The movie is an offshoot of the most popular British TV comedy series of the 90s, "Mr. Bean." That show displayed the misadventures of a character who can be described as a combination of Charlie Chaplin and Woody Woodpecker. Indeed, there is a definite cartoonish quality to the silly, frivolous and mischievous schtick Atkinson perpetrates. Also cartoon-like is the inconsequential, episodic action; the audience can sit back and enjoy the mashugina machinations without bothering to worry about property damage or hurt feelings. There is a universally appealing joy in watching Atkinson interact, child-like, with the world around him and doing most of it destructively. Attaching import to his actions ruins it.
Atkinson has muscles in his face most people aren't aware of. Every tweak, every twitch is expertly crafted with supremely labile comic expressiveness; he could conduct a symphony with his eyebrows. Watching that face react to preposterously inextricable situations that the rest of his body has created is a delight. Atkinson moves with an awkwardness that can only be described as graceful--an uncoordinated elan, a lithe clutziness. These qualities still exist in the movie, fortunately, but they have been dumbed down. There is more bathroom humor than there ever was in the TV show, and Bean must share the screen with the far less inspired antics of many more characters than he would interact with before. Despite these obstacles, there are definitely some quality moments of vintage Bean schtick, and the comic genius of Atkinson does manage to shine through the otherwise ubiquitous mush.
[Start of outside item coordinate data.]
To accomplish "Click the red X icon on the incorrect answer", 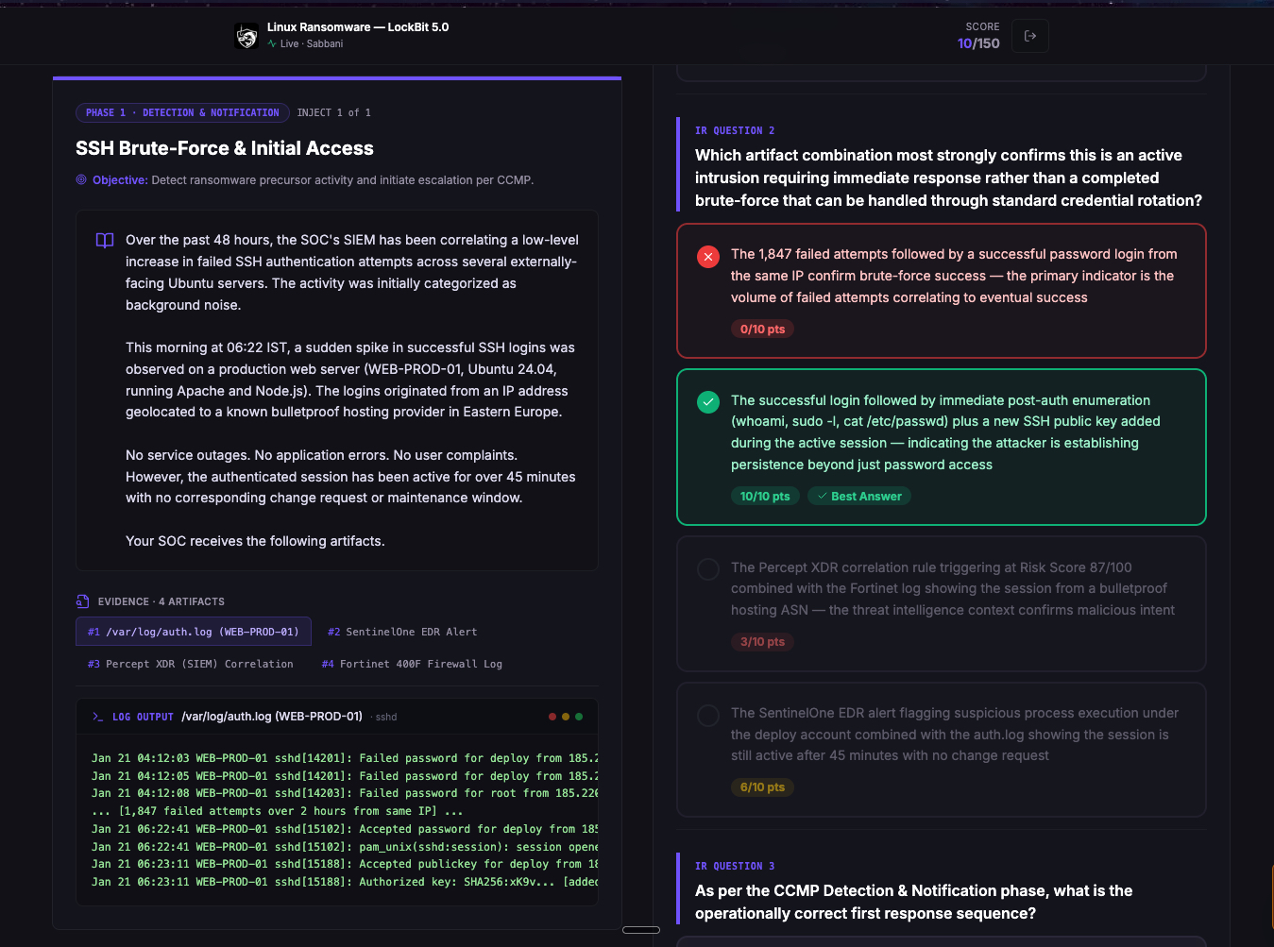I will pos(707,256).
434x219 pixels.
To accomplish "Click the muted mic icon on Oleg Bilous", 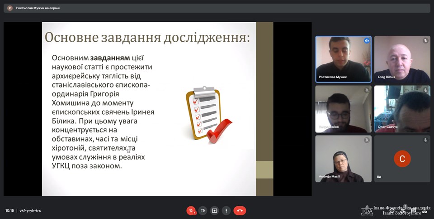I will pos(425,41).
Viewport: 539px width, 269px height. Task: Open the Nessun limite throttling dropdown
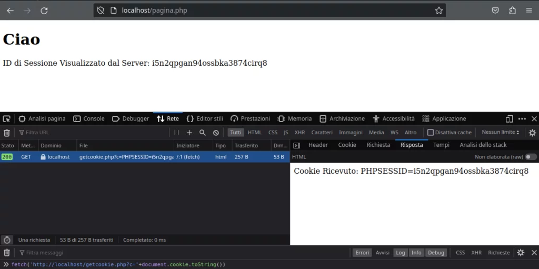point(501,133)
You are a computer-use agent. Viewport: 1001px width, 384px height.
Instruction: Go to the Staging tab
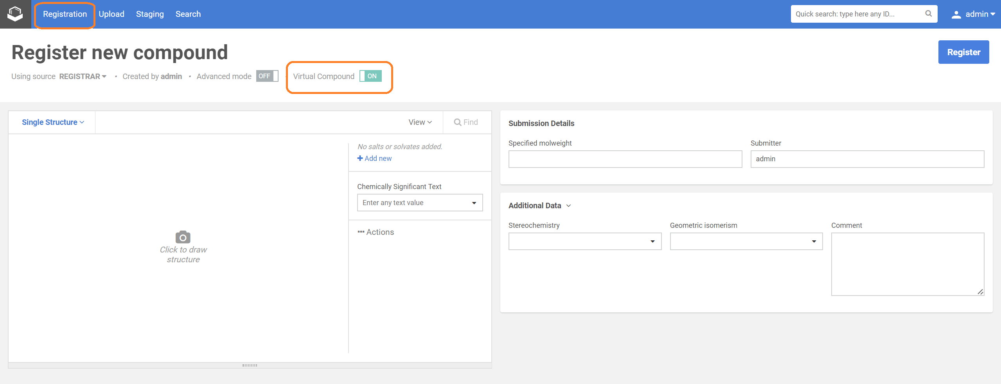point(150,14)
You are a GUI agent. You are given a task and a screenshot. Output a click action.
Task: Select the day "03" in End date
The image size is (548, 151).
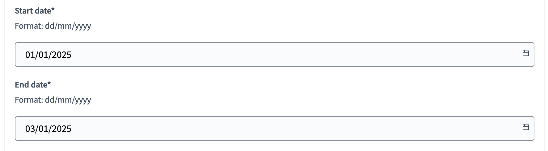click(30, 129)
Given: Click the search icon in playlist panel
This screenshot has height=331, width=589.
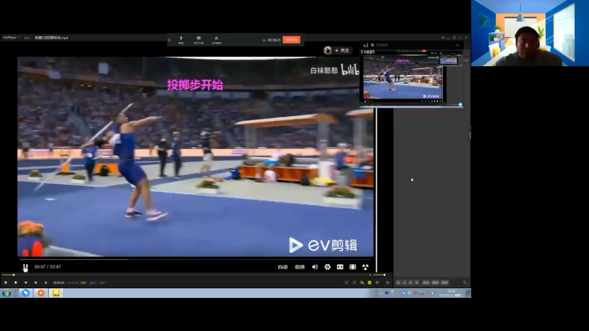Looking at the screenshot, I should (x=465, y=283).
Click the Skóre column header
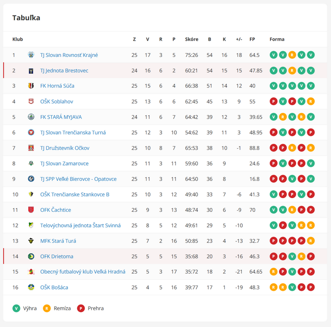This screenshot has width=331, height=327. pos(192,39)
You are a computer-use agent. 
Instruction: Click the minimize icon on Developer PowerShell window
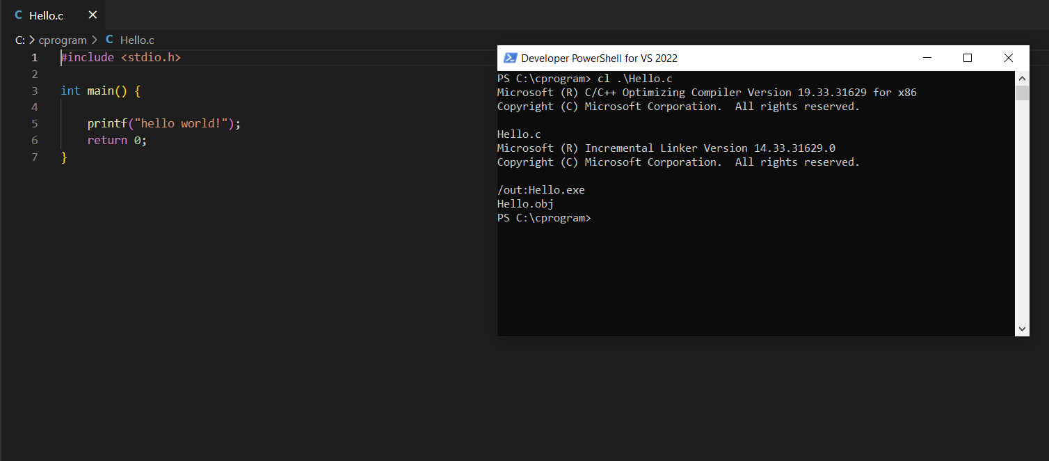[x=927, y=58]
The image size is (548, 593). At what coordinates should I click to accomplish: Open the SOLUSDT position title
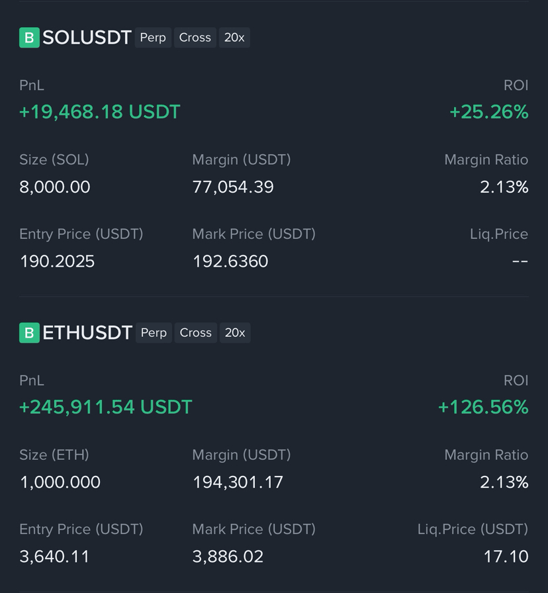(x=87, y=38)
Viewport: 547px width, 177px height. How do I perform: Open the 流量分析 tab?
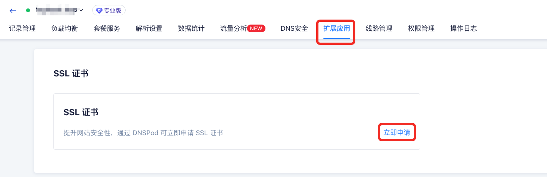(234, 28)
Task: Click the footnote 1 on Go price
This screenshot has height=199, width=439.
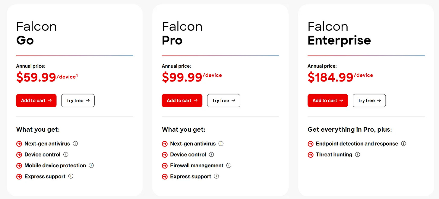Action: click(77, 75)
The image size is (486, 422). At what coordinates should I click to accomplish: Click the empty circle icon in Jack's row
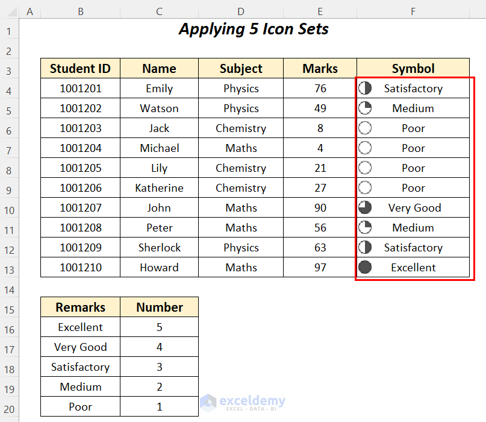coord(365,128)
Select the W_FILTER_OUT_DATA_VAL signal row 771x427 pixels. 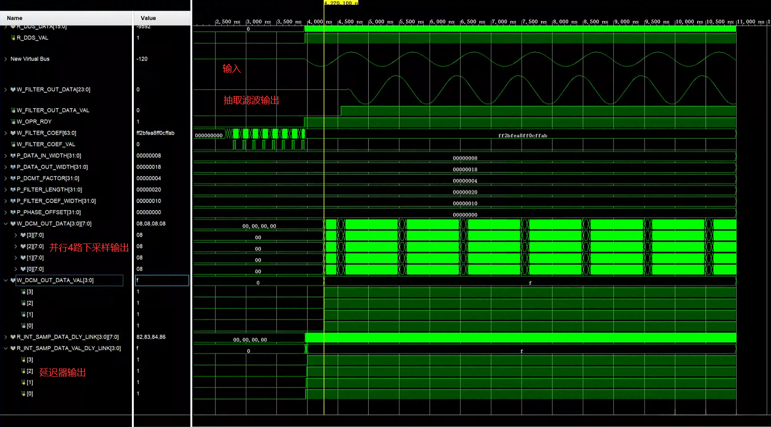(53, 111)
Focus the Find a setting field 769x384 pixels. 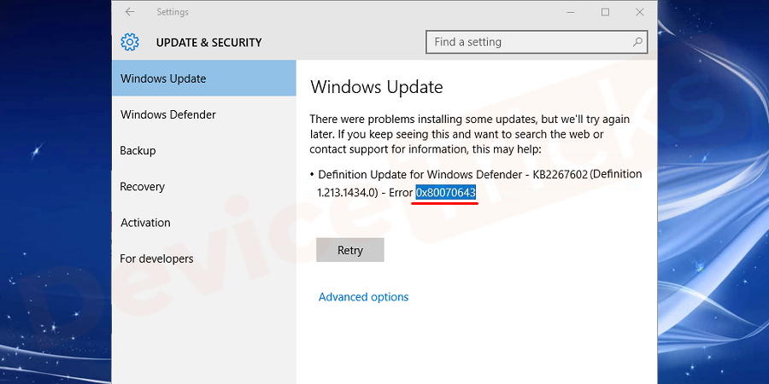[537, 42]
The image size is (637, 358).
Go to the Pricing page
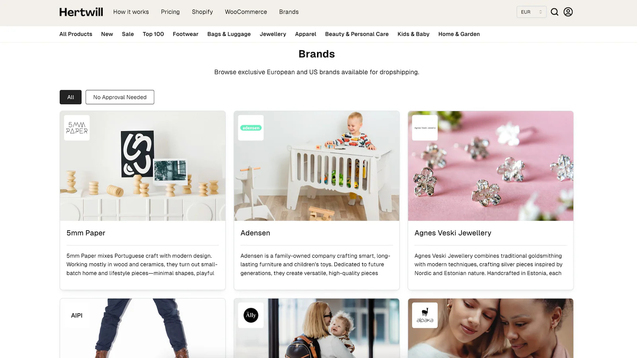coord(170,12)
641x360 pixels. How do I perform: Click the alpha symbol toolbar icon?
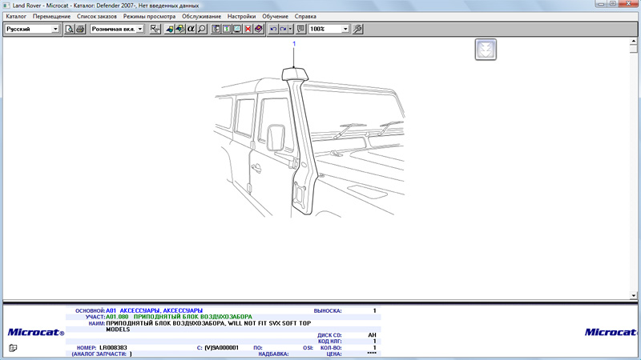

The basic premise of the movie relies on Mr. Bean having a job and the concomitant responsibilities--things he never had to deal with before. He is a ne'er-do-well employee of London's National Art Gallery whose job security is insured by having endeared himself to the Chair of the Board. In order to get rid of Bean, the other board members vote to send him to America, passing him off as the art expert who will accompany the masterpiece "Whistler's Mother" to a museum in Los Angeles which has just purchased it. The curator and art historian of the museum (Peter MacNicol) inexplicably offers to put Bean up for his stay in town, affording Bean the opportunity to wreck not only the painting and the official unveiling (for which he is supposed to give a speech), but also his poor host's house and home.
Of course, having a clearly defined plot which plods from point A to point B, also something Mr. Bean didn't have to deal with in the TV show, tones down a lot of Atkinson's lunacy by making it all very predictable. The movie elicits a constant and varied selection of groans and muffled supplications from the audience as they realize the ridiculousness bearing down on Bean three or four steps ahead of the actual on-screen action.
Making Bean's unwitting victims actual characters--as opposed to leaving them unwitting and unexplored as per the show--also turns out to be a mistake. The movie makes viewers obliged to feel sorry for them, a surefire way to kill the fun. Bean's curator host is incredibly whiny and annoying, and quite undeserving of all the screen time he soaks up. MacNicol, whom one wants to strangle, is straight out of the generic fretting and put-upon straightman mold, and his presence truly cheapens Atkinson's admirable efforts.
The form and style of Bean are remarkably generic and trite. However, Atkinson's antics, though truncated, make it barely watchable. When he is by himself and allowed to perform up to his usual levels, the audience can almost forgive the staleness of his vehicle. Scenes including those wherein he monkeys in front of mirrors, goes on secret undercover missions of silliness and gets himself arrested in an airport simply for being Beanish are the film's only redeeming moments. Unfortunately, the contrived sappiness of the plot takes what should have been divinely inspired idiocy and makes it merely dumb.